**Text**
_ _ _ _ _

ALONE WITH YOU
While waiting for her girlfriend to return home for their anniversary, Charlie Crane discovers she’s trapped inside her apartment and begins a frantic fight for survival as nightmarish visions descend and a voice in the wall guides her towards a way out.
Emily Bennett understands how to accentuate a feeling of claustrophobia. Stuck in a wildly angled apartment, brimming with eccentric kitsch, Charlie awaits the arrival of her girlfriend behind a front door that won’t open. As time passes, confusion arises. Simone should be home by now. Charlie hears voices, doesn’t know what time it is, and things seem to move on their own. Reality shifts under her, and things get worse by the minute.

_ _ _ _ _

**Given records**
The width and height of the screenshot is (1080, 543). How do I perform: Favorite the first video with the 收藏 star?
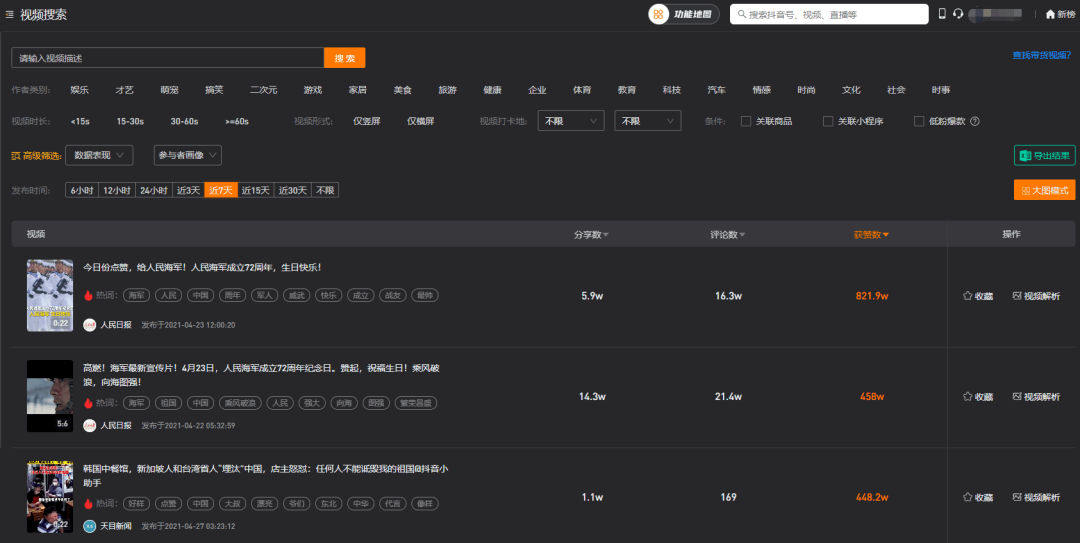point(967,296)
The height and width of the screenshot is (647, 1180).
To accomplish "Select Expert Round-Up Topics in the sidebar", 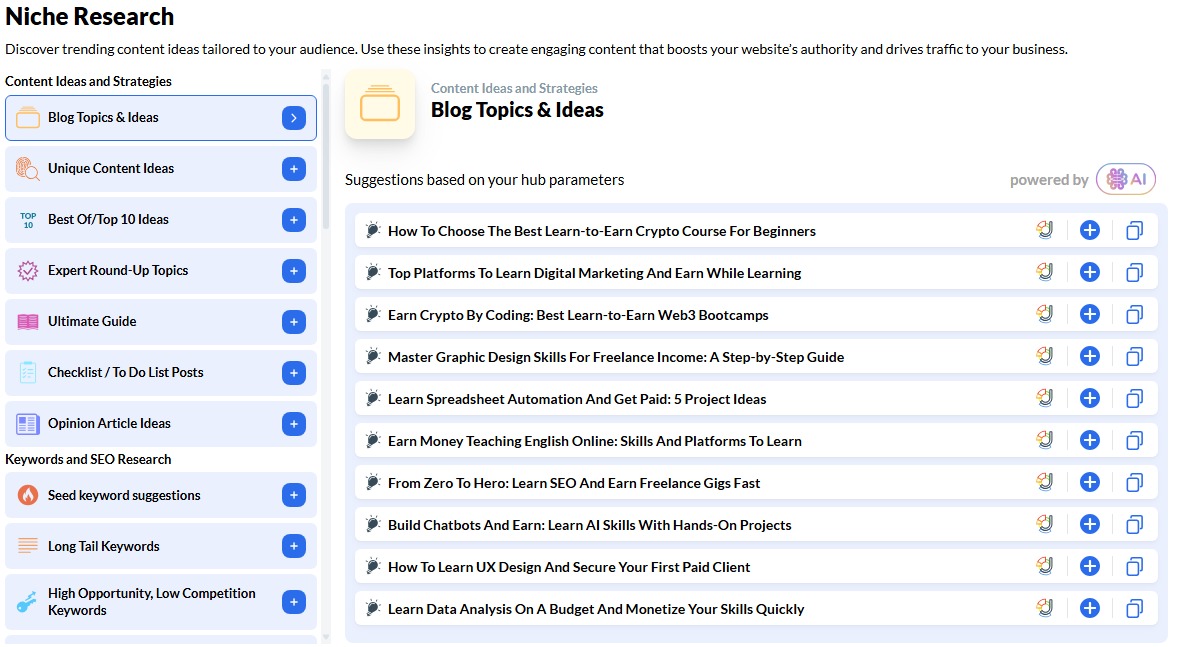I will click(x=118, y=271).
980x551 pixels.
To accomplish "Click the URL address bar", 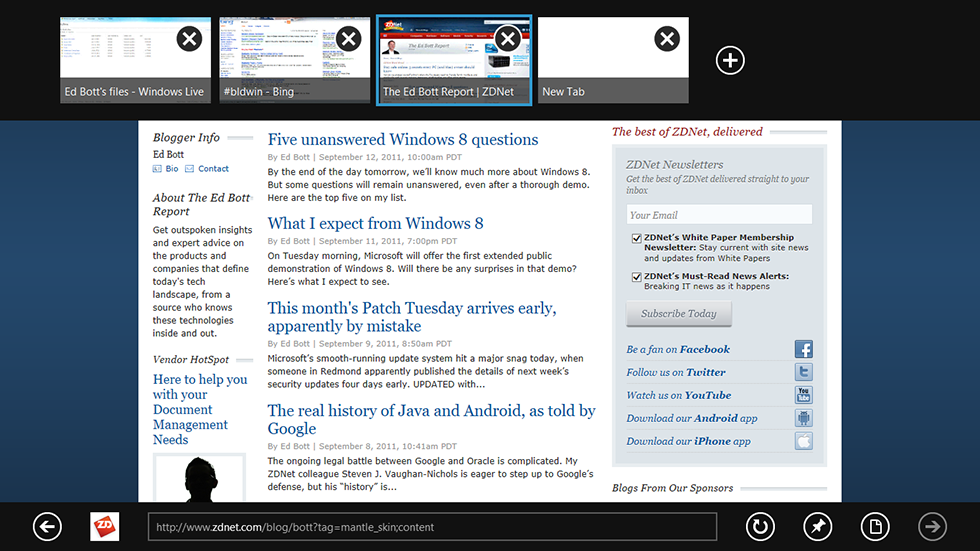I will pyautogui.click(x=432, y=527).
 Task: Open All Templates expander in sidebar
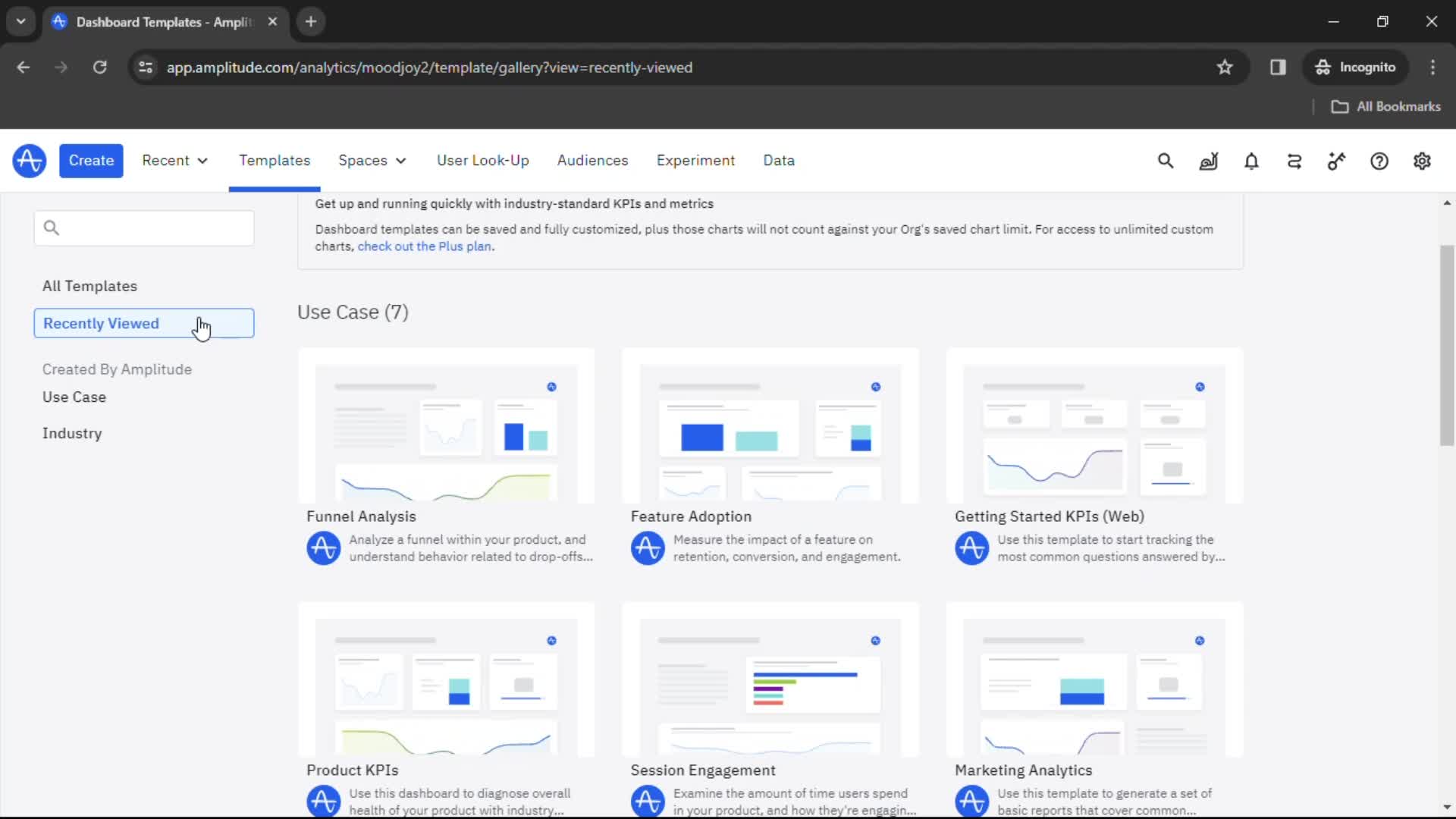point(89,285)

_ _ _ _ _

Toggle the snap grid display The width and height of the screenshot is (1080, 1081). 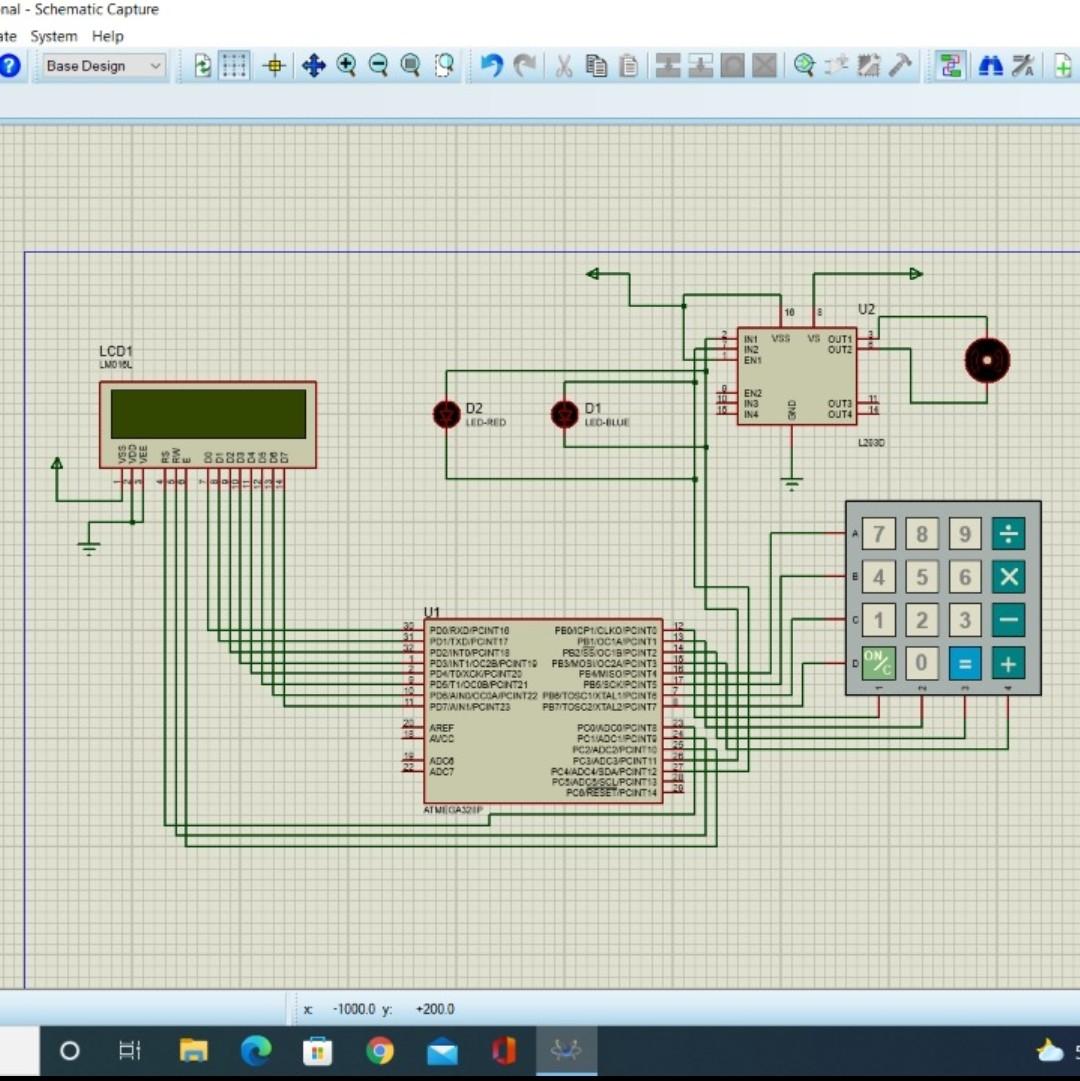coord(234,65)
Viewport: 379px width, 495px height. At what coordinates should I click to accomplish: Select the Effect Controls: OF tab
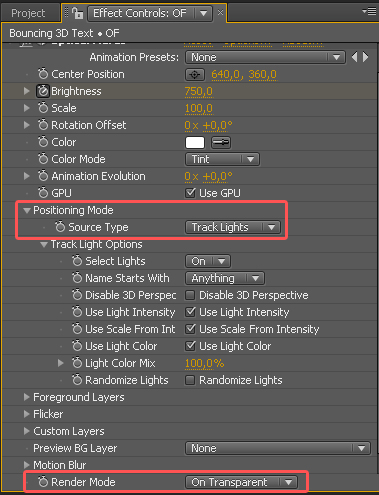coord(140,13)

_ _ _ _ _

**Work required**
In the Alone With You text, what occasion is Charlie Crane waiting for her girlfriend to come home for?

**Exercise output**
Their anniversary.